Wood, like all organic materials, will rot over time with exposure to the exterior elements. Water close to the base and or ice buildup are very hard on columns. The natural propensity for wood to act like what it was - a tree. Through osmosis, water is graduated upwards from the base of the shaft cell by cell to the top of the column. Even though the wood has been kiln dried, it still wants to be a tree again! As time goes on, the bottom of columns will absorb more water and will begin to rot; thus weakening the support of the columns. There is little than can be done to repair existing columns as the rot usually progresses extensively up the shaft. The type of wood is important as well. Pine works outside but a cedar or redwood is much better. Other species like maple or oak woods poor exterior woods.
A few warning signs that your columns are rotting
Mold or Algae Growth
Separation of staves
There are a few things you can do to make your columns last longer. If you are buying a wood column this is something you will definitely want to consider. Remember that rotting is far more likely on outdoor wood columns but don't be scared to purchase wood columns as they can last a very long time with the right care and maintenance.
Here are some ways to protect your columns:
1) Don't drill air holes in the bottom of the shafts
This tends to provide a conduit for water to migrate up the shaft and thus weakening it prematurely. Instead of installing a solid base make sure that your base has ventilation slots and the column sits on top.
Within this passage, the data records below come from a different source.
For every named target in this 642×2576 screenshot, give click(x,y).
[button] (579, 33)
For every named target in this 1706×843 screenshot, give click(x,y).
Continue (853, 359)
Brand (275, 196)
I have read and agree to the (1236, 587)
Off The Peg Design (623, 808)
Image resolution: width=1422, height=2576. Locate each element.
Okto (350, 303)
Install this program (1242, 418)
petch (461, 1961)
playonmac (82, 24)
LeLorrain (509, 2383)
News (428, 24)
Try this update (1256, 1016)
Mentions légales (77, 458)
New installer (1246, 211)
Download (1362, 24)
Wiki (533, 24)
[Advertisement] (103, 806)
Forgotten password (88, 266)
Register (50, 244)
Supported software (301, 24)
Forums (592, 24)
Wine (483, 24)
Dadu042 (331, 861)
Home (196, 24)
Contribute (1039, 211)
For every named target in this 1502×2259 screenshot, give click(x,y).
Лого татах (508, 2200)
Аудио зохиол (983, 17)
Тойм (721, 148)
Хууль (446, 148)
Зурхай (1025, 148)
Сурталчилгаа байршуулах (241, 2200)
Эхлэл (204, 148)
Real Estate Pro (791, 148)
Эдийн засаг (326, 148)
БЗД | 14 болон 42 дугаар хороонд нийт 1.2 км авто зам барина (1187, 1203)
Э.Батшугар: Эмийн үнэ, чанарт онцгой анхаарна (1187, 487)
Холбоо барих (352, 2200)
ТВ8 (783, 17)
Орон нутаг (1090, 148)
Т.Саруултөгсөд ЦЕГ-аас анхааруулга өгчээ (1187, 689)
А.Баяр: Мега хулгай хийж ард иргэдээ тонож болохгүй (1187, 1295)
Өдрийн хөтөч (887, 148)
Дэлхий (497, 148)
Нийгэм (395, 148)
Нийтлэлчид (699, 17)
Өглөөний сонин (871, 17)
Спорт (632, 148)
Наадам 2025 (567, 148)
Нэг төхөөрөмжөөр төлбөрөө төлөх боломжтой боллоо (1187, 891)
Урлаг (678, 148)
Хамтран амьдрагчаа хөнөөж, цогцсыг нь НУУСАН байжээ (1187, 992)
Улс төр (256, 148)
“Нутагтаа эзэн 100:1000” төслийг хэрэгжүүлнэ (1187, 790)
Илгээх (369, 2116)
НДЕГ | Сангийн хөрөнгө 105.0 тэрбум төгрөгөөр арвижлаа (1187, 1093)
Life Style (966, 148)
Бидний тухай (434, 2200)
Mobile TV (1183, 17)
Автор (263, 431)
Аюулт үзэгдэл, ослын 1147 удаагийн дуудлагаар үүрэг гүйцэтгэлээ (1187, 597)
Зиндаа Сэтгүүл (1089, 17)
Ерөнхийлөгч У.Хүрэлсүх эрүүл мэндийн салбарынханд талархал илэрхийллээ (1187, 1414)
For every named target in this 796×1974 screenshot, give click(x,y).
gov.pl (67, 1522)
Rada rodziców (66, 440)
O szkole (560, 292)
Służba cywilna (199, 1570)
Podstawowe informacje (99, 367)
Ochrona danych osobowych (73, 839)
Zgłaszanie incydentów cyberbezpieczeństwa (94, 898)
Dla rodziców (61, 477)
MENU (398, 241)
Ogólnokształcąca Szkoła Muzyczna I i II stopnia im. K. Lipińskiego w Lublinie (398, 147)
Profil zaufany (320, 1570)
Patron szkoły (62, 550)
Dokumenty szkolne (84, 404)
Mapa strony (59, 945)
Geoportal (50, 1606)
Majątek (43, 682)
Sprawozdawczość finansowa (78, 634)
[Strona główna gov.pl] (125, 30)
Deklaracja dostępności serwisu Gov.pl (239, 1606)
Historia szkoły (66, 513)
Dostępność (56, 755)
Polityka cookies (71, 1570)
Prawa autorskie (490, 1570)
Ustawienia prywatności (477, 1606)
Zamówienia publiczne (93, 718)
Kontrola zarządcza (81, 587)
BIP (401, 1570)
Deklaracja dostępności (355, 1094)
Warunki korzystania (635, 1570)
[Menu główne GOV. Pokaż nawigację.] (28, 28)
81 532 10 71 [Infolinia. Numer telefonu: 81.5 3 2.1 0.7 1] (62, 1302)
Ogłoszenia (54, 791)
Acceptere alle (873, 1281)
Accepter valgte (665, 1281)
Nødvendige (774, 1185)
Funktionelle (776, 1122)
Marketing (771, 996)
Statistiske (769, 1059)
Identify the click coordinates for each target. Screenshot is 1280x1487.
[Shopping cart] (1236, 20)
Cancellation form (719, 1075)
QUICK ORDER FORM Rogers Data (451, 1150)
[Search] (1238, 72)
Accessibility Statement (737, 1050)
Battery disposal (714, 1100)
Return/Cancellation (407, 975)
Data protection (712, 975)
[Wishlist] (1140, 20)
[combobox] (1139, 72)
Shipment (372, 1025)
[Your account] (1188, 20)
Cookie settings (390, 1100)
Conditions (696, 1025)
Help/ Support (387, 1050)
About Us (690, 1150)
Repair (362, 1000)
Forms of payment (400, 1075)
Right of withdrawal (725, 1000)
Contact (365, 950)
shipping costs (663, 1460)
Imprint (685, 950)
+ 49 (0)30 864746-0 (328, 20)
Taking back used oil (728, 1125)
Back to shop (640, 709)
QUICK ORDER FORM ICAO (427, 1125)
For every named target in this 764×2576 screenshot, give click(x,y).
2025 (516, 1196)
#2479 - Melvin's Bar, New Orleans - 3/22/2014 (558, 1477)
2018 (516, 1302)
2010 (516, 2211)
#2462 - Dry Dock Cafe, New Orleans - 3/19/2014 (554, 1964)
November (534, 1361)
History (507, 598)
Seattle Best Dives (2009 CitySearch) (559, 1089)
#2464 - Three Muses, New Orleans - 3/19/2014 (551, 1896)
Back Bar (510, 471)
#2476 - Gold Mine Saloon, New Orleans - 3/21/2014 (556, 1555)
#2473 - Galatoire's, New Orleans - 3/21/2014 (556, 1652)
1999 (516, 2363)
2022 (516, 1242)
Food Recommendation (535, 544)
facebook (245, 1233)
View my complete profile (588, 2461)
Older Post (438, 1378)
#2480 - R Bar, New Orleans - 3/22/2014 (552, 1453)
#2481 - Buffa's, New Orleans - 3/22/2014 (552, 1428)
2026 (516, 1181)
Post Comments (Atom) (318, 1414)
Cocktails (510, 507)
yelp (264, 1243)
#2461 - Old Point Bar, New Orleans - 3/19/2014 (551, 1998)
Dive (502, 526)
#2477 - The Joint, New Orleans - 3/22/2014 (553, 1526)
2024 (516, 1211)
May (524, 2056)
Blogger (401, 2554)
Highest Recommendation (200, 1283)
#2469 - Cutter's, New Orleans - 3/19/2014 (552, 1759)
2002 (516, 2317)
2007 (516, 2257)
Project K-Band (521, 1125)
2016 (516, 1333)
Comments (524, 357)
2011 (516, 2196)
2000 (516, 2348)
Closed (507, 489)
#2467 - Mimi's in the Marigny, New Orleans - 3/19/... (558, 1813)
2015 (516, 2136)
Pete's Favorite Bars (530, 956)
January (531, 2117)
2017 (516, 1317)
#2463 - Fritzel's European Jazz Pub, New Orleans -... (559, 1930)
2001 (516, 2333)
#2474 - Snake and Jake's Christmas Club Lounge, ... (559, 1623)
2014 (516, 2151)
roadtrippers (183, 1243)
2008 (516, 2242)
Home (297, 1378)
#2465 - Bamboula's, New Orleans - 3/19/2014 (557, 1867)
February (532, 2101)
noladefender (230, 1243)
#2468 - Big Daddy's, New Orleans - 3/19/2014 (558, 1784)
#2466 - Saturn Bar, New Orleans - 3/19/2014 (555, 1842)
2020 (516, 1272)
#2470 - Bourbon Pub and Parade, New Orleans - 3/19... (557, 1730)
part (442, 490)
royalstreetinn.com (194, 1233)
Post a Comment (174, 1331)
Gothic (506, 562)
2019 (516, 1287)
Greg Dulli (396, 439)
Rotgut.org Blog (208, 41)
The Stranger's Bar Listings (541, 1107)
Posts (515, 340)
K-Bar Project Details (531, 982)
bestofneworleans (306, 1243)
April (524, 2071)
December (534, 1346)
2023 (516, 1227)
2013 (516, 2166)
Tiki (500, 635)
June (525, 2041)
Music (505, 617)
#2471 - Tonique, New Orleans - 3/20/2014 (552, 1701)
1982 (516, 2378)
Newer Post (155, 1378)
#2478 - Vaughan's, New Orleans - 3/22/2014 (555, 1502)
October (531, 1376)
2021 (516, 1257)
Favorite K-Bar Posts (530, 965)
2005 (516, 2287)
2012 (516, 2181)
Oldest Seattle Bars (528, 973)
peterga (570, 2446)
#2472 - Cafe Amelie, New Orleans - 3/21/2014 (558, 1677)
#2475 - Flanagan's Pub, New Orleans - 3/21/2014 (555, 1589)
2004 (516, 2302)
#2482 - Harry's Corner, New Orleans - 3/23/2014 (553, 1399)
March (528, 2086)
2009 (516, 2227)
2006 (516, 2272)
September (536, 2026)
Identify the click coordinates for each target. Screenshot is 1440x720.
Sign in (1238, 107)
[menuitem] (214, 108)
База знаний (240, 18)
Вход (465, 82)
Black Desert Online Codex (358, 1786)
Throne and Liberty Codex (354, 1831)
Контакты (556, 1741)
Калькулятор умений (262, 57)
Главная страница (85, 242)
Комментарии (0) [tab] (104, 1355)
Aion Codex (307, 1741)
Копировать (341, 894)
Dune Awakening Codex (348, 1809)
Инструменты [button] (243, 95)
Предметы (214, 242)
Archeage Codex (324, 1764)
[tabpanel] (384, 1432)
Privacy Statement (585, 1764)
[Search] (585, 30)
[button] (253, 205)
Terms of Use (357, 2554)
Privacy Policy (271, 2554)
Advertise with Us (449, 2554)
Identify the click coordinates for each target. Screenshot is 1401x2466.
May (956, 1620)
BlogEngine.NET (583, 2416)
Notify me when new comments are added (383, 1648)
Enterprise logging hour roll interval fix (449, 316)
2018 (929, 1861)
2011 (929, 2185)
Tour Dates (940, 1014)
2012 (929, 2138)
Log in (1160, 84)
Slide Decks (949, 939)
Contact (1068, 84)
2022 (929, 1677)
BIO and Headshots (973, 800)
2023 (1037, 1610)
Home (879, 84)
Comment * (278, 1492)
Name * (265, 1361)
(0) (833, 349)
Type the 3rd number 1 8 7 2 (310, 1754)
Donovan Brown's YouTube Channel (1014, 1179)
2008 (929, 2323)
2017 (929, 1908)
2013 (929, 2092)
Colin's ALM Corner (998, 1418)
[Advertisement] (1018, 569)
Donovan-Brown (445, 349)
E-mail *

2) Priming & Painting the Shafts
Once the column is ready to install make sure that you prime and paint the shaft with 1 coat of primer and 3 coats of exterior oil-based primer and paint. Where oil based products are banned use high quality latex primer you can buy from a select paint store. Two coats is a good idea. Now paint with quality external paint. If you trim the
3) Placing the column plinth on aluminum plinths or use of synthetic base
Air flow under the column can prevent rot from occurring. Air circulates under the column and up inside the column shaft is allowed by having base that has ventilation holes already molded into the base. Typically if a wood base is used you will have an aluminum plinth underneath. If a polyurethane or synthetic base is used the base and plinth are one piece and the vent holes are molded into the part.
4) Use of a Recessed soffit for capital
In order allow the wood column to maximize air-flow it is important to make sure you have a recessed soffit. The column capital usually does not have ventilation holes on the top and thus the recessed soffit is the only method to ensure airflow.
5) Use copper flashing on capital
After installing the column to the soffit the capital should project out from the header. This is an opportunity for water to drain down into the shaft and it would be a great idea to bend a small piece of copper in a 90 degree angle and install on the top of the capital. If you keep a low profile on the vertical part of the flashing it should be completely hidden.